What happens when you do everything you can to make something work but it simply doesn’t? Do you continue to try until there is no end or do you finally realize that you just might be the problem?
Take for instance a pair of shoes. You don’t like them and they are too small. The shoes are pink and you’ve always hated pink. The soles of the shoes have been completely worn down because you have constantly forced them on until they finally fit but the consequences of them fitting surely outweigh the benefits.
Are The Shoes Wrong?
No! The shoes aren’t wrong. The shoes were made for someone with a shoe size of 8 and for someone who thoroughly enjoys the color of pink. Shoes are shoes. They have no ability to make decisions.
In other words, just like you can’t change shoes, neither can you change people. People will be exactly who they are and it’s up to you to make the decision to leave if that person doesn’t “fit” into your life.

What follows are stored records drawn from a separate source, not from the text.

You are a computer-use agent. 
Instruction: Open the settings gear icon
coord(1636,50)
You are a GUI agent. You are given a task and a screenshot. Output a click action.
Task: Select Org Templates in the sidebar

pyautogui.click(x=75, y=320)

Why Force What Doesn’t Fit?
In life, we have to understand that people are people. People don’t change. Not for you, not for me, and sometimes not even for themselves. Only God can change people IF they want to be changed.

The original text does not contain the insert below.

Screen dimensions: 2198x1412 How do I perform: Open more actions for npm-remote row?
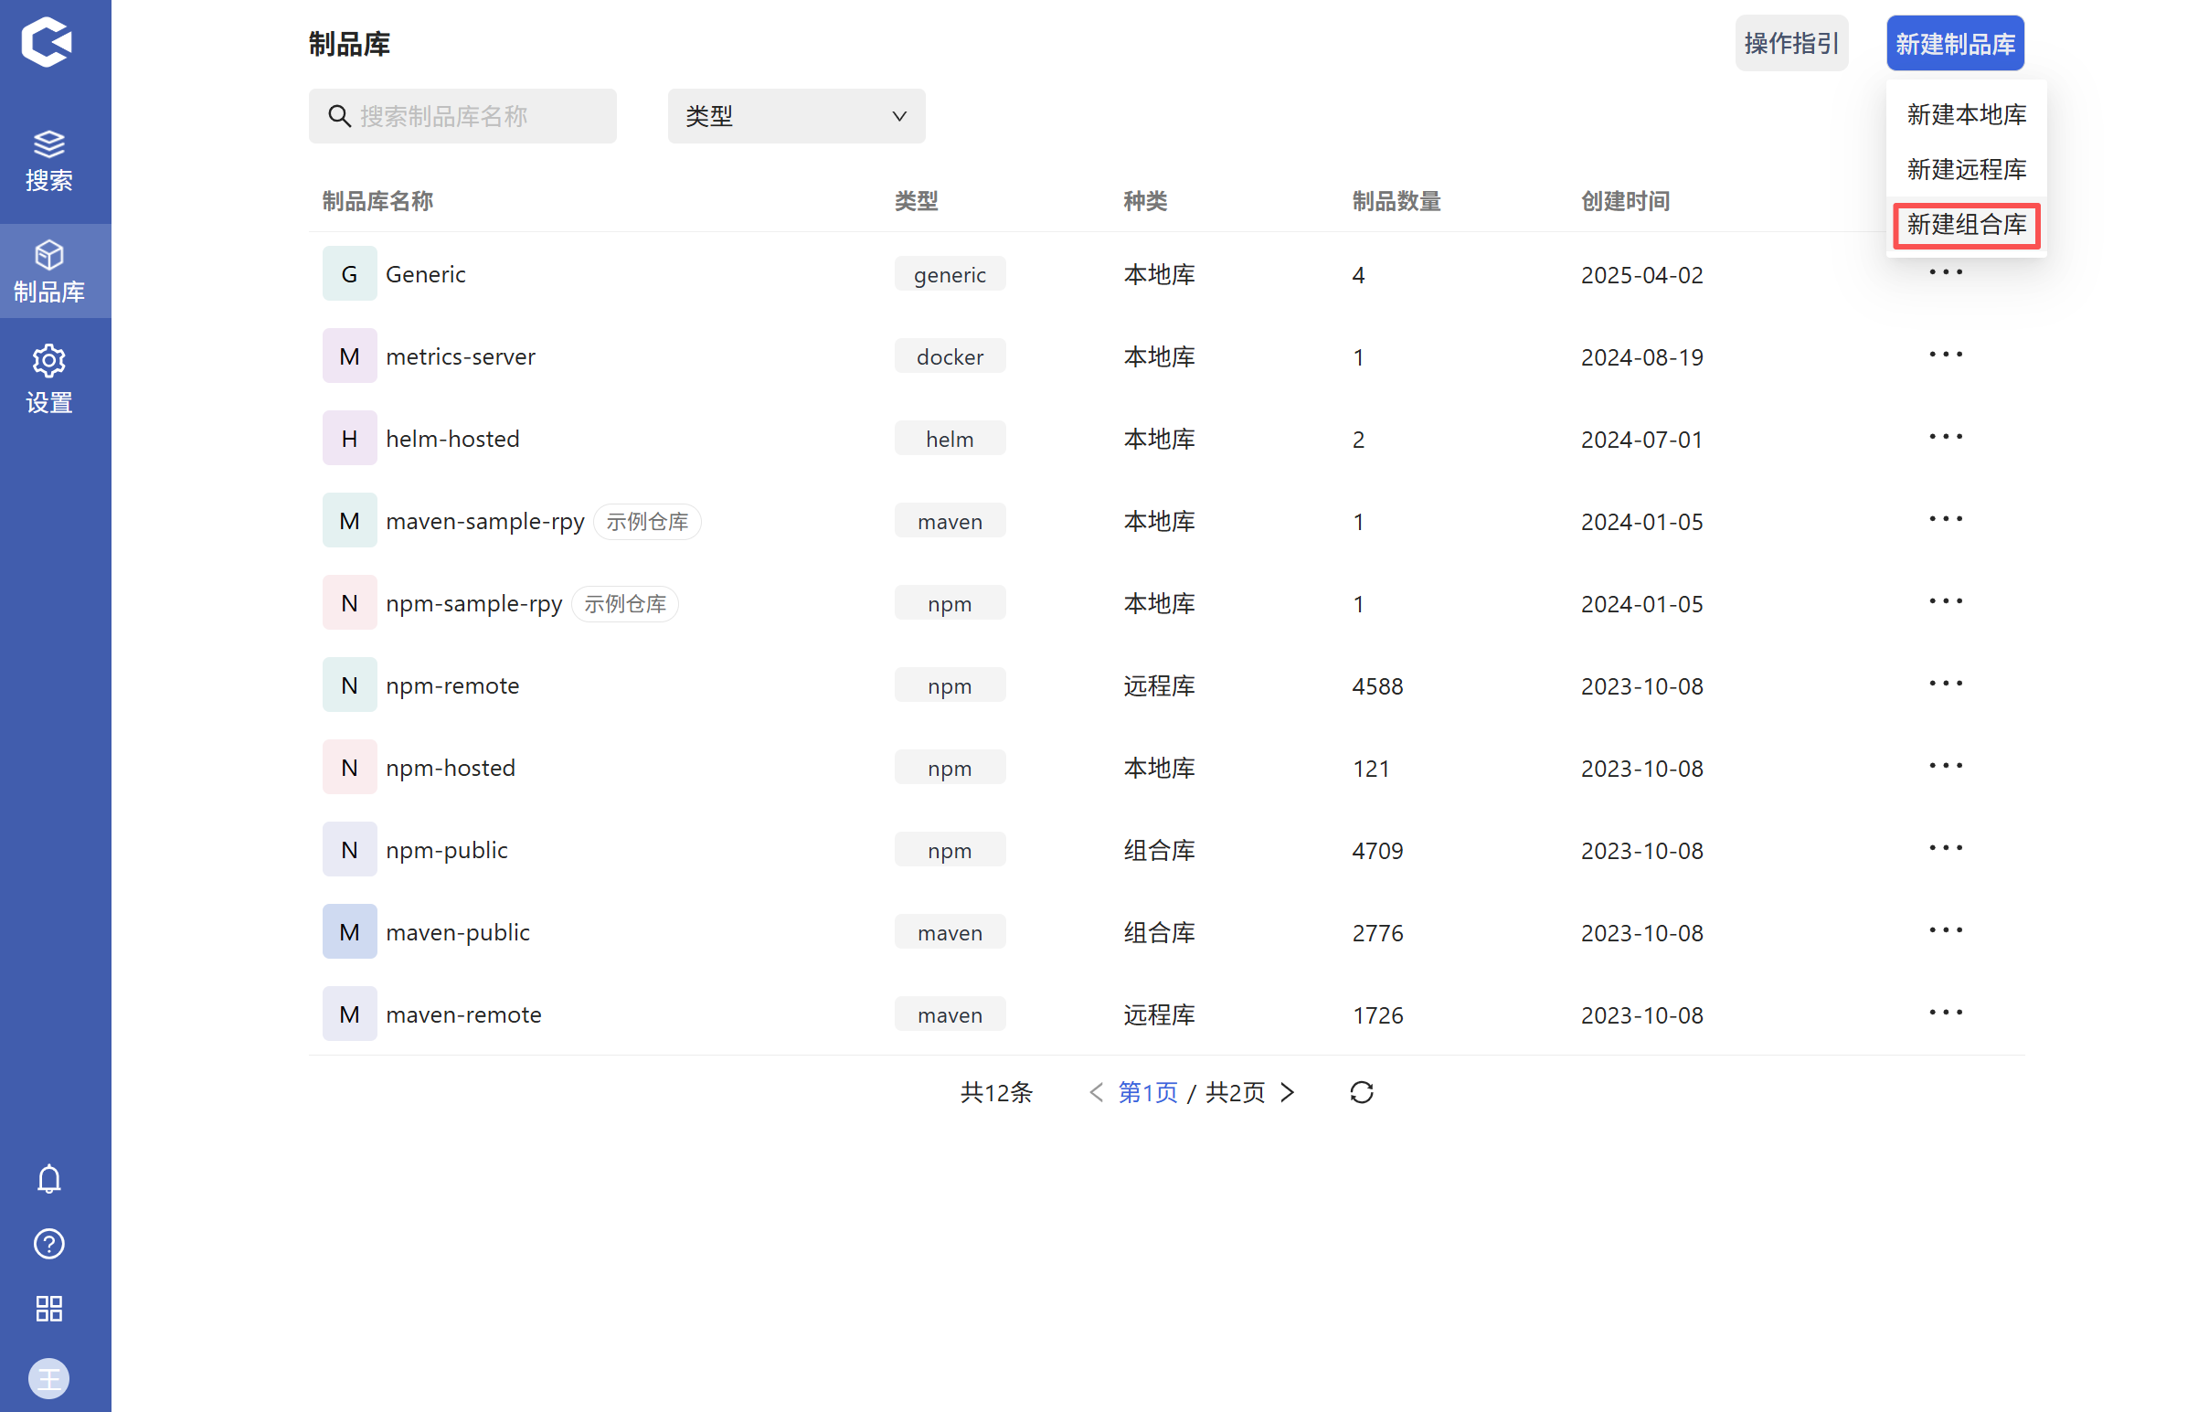click(x=1945, y=684)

Just like shoes that don’t fit, Each time you make a decision to force a person to change, you are become the problem. You see, that person wasn’t meant for who you currently are. The past doesn’t matter. What matters is now. Although there was a time when you could fit a size 8, that time is no longer here.

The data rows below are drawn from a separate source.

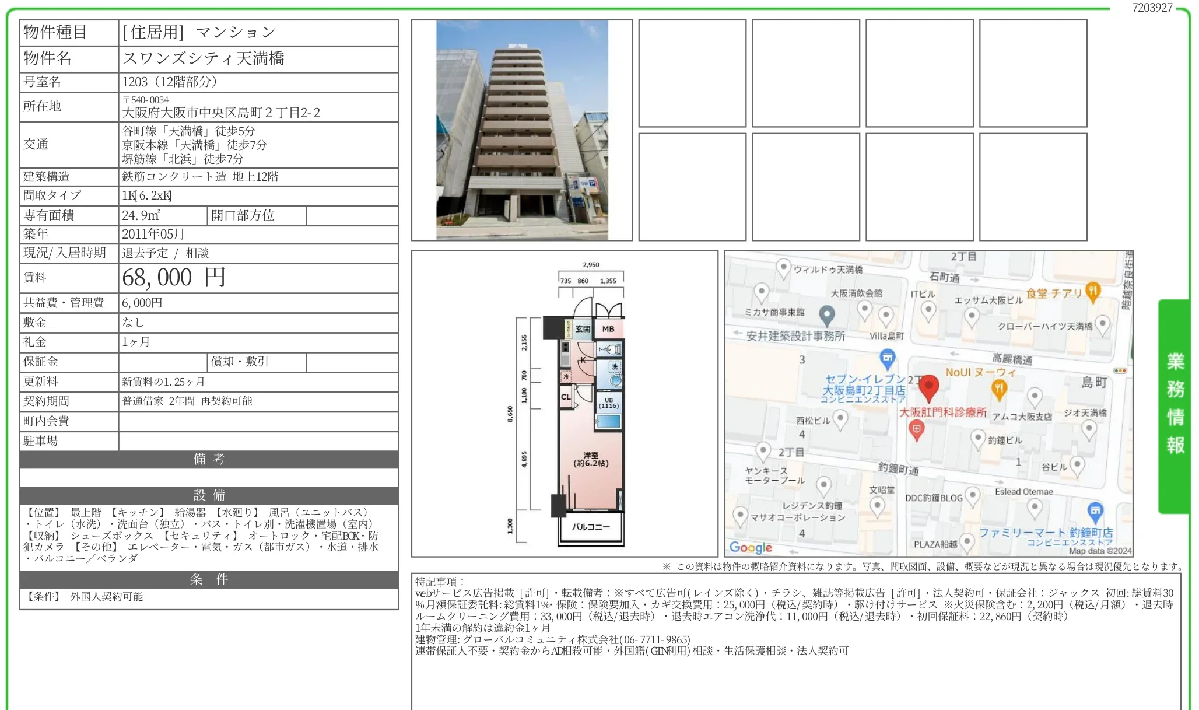Click the red location pin on map
This screenshot has height=710, width=1199.
click(928, 387)
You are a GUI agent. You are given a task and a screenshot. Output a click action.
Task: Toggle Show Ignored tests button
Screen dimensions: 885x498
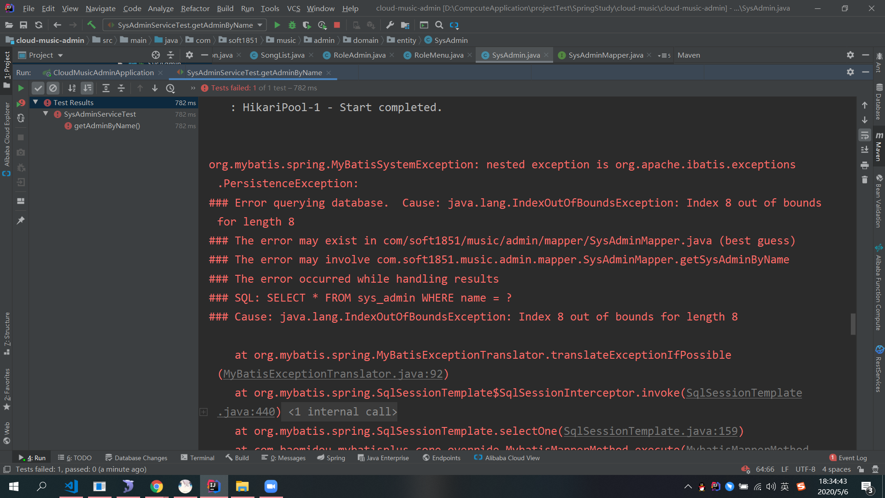53,88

Are there any benefits of forcing a shoe to fit that isn’t your size? Are there any benefits of forcing a relationship to work that you’ve outgrown?
I hope you’ve answered no or we might have a bigger problem! Sometimes we have to stop placing blame on others and take accountability that we are the problem.
The Negative Consequences of Being Forceful
Sacrificing comfort = Discomfort
Sacrificing your future = Stagnation
Delaying your success = Failure
Prolonging problems = Delayed Solutions
Recreating the negative Experience = Mental Paralysis
Creating wounds and trauma = Depression, PTSD, Anxiety, and so much more!
Despite the good times, you can’t place your future in anyone’s hands. Forget the good times and focus on the NOW!
Analyze the Current State Compared With Future State
Do you see things getting better? Do you want to spend the rest of your life trying to prove your worth to someone? If this is all you have to look forward to in this person, will this be enough for you? You have to ask yourself the hard questions. Most good women are selfless. We don’t want to hurt the feelings of others so we sacrifice our own happiness. We would rather deal with a state of uncertainty, instability, and confusion than walk into our purpose. After answering those questions, I hope things begin to become clearer.
I know you’re tired of waiting on that man to make a decision for you. Most men don’t leave. There are plenty of women that are ok with having a piece of a man rather than being alone which leaves a man in a state of comfort with always getting his needs met by someone.
Most times, men don’t leave and if they do it’s not permanent. Why should they? As a result, you are meeting their needs. with just your presence because you are a gift. Sure you complain, but eventually you give in over and over and end up at square one again. You never progress in the relationship yet you feel you have.
It’s Time For You to Make a Change
Forget waiting on him to tell you that it’s over because he’s not. Until you make a decision that this is the last day that you’ll ever give someone other than God power to make decisions for you, power to prolong your success, power to sacrifice your future, you will continue to be the problem, your problem.
This is your life! This is Your future. Above all, you are worth more than you know. The love you’re looking for is already inside of you.
The first step in finding the solution is choosing you and removing any thing, place, or person that separates you from yourself.
In conclusion, what makes us the problem isn’t other people or external factors. What makes us the problem is forcing a shoe on that doesn’t fit or forcing a relationship to work that clearly isn’t. We must care about ourselves more than to deal with the things that don’t create pure love and happiness in our current and future states of being.